(Beginning of SOURCE MATERIAL)

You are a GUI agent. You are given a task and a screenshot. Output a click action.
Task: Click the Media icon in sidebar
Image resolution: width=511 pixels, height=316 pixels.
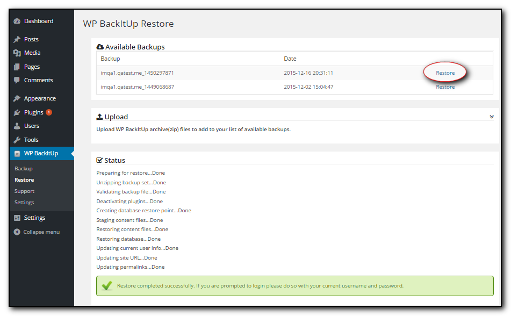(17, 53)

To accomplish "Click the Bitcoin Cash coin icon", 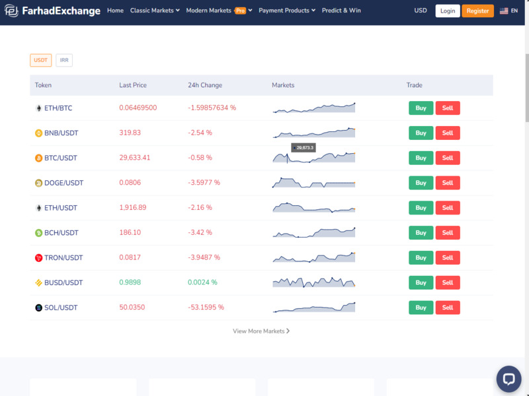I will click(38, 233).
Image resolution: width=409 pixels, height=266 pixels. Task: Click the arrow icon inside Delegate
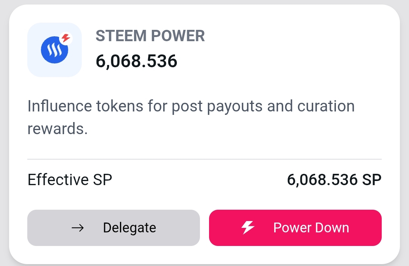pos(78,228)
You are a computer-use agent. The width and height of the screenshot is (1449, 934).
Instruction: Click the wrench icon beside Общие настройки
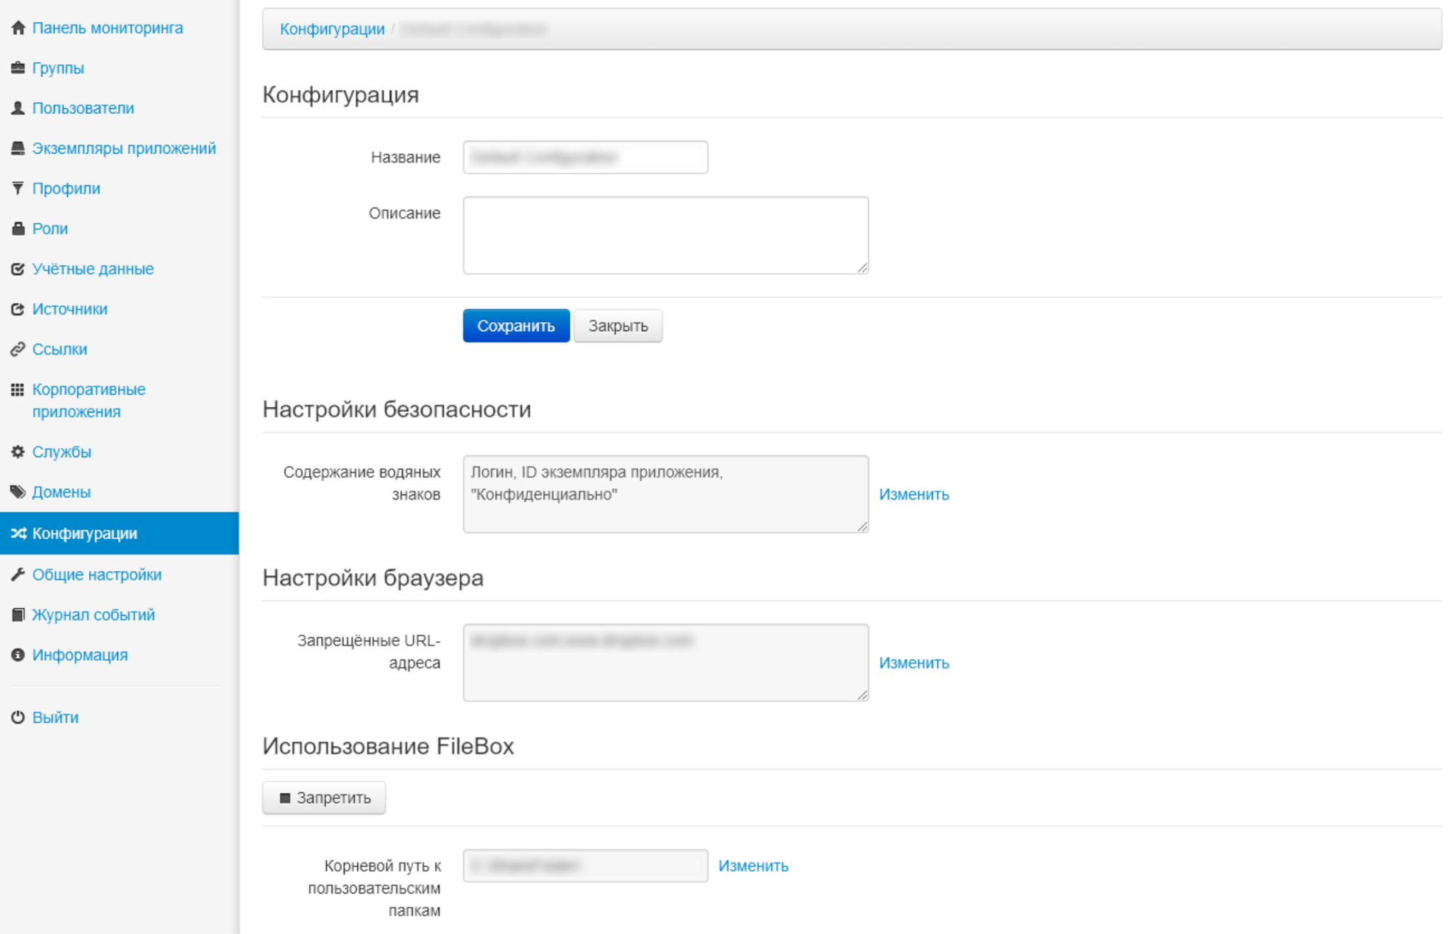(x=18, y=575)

(End of SOURCE MATERIAL)
(Beginning of SOURCE MATERIAL)

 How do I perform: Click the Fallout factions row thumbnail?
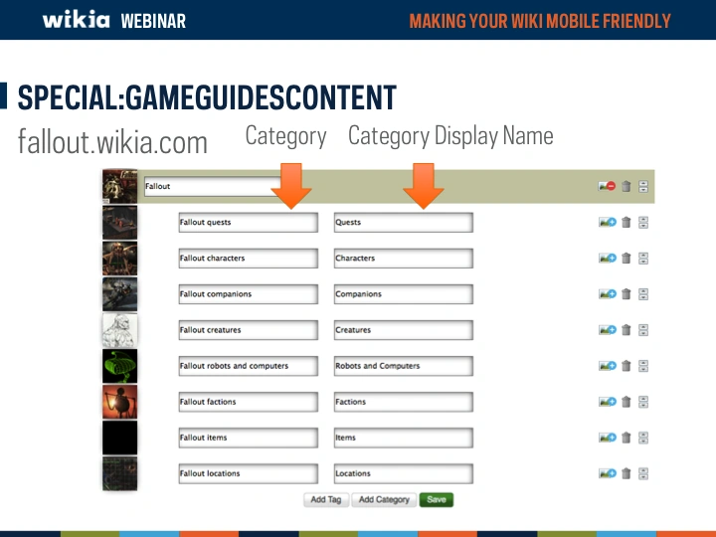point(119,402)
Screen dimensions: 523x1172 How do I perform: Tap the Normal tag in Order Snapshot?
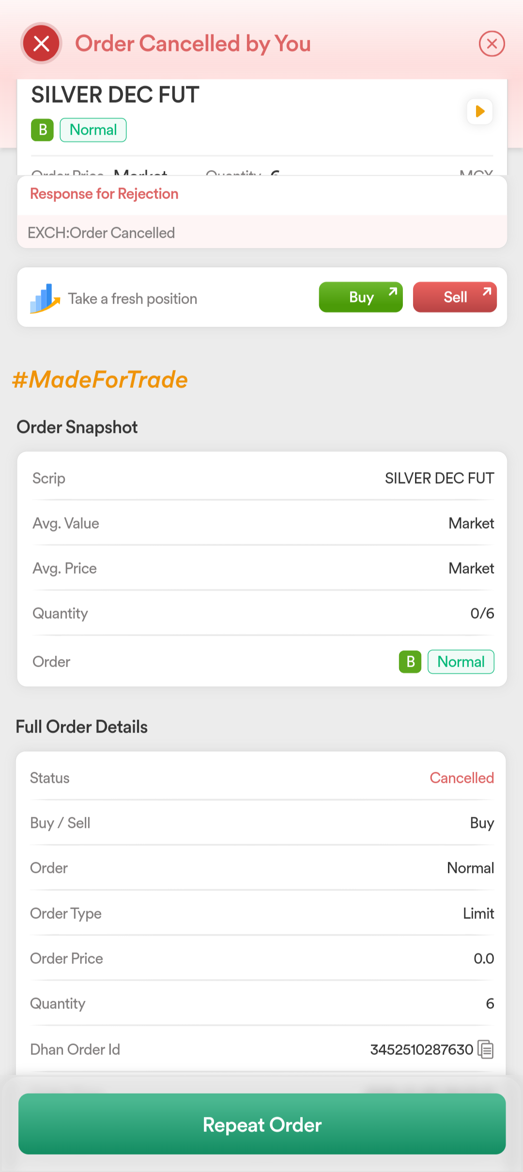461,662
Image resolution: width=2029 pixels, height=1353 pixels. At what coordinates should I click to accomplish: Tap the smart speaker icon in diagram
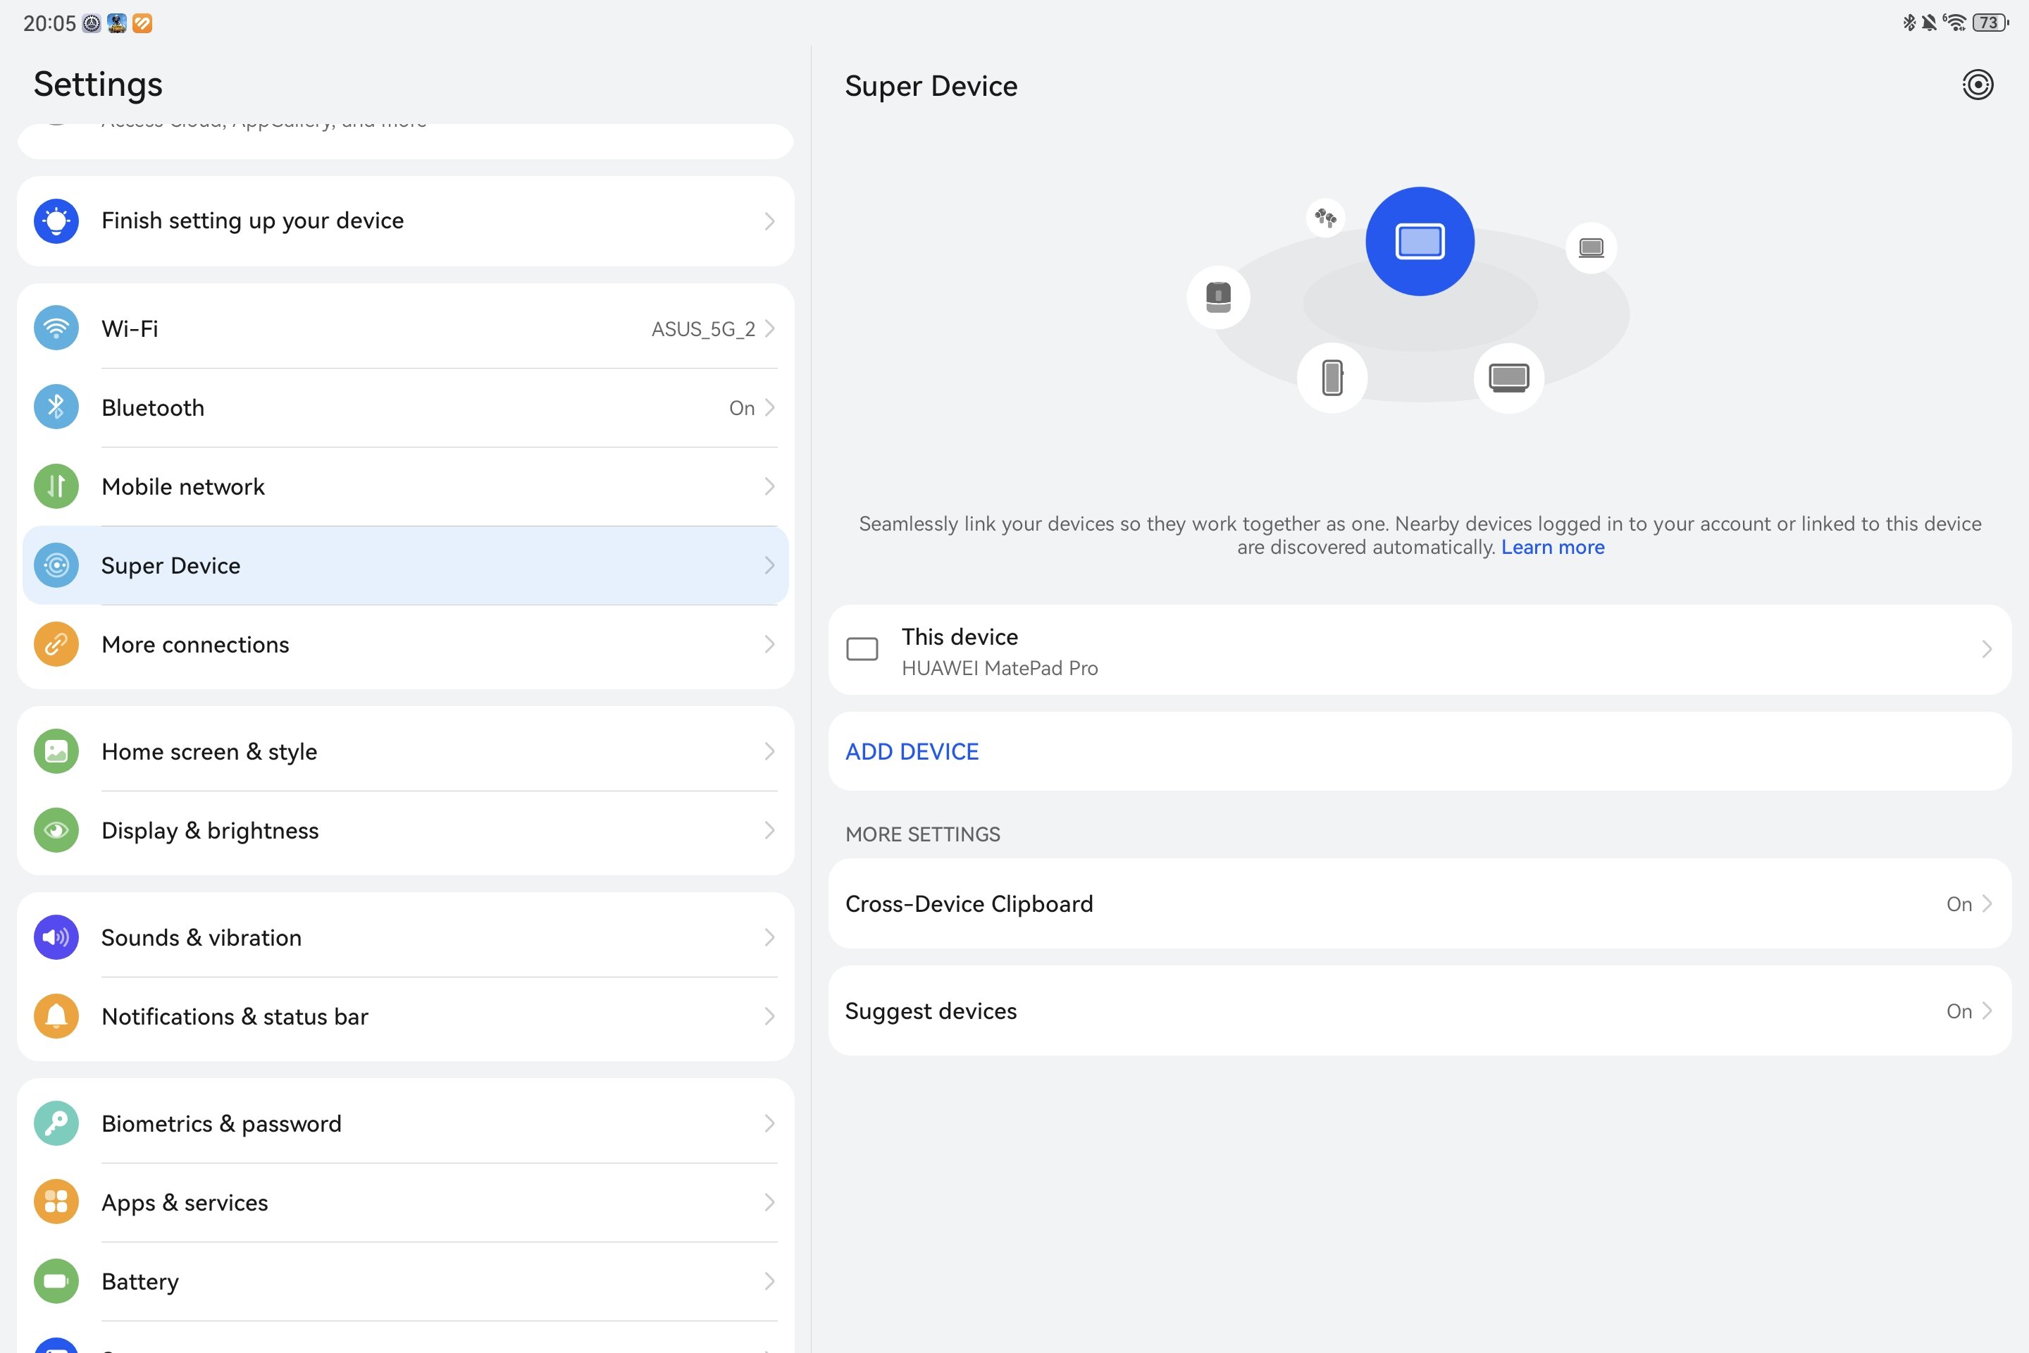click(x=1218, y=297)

(End of SOURCE MATERIAL)

In the records above, find the lines containing "agent" and copy them.

You are a GUI agent. You are given a task and a screenshot. Output a click action.
You are a computer-use agent. The width and height of the screenshot is (1449, 934).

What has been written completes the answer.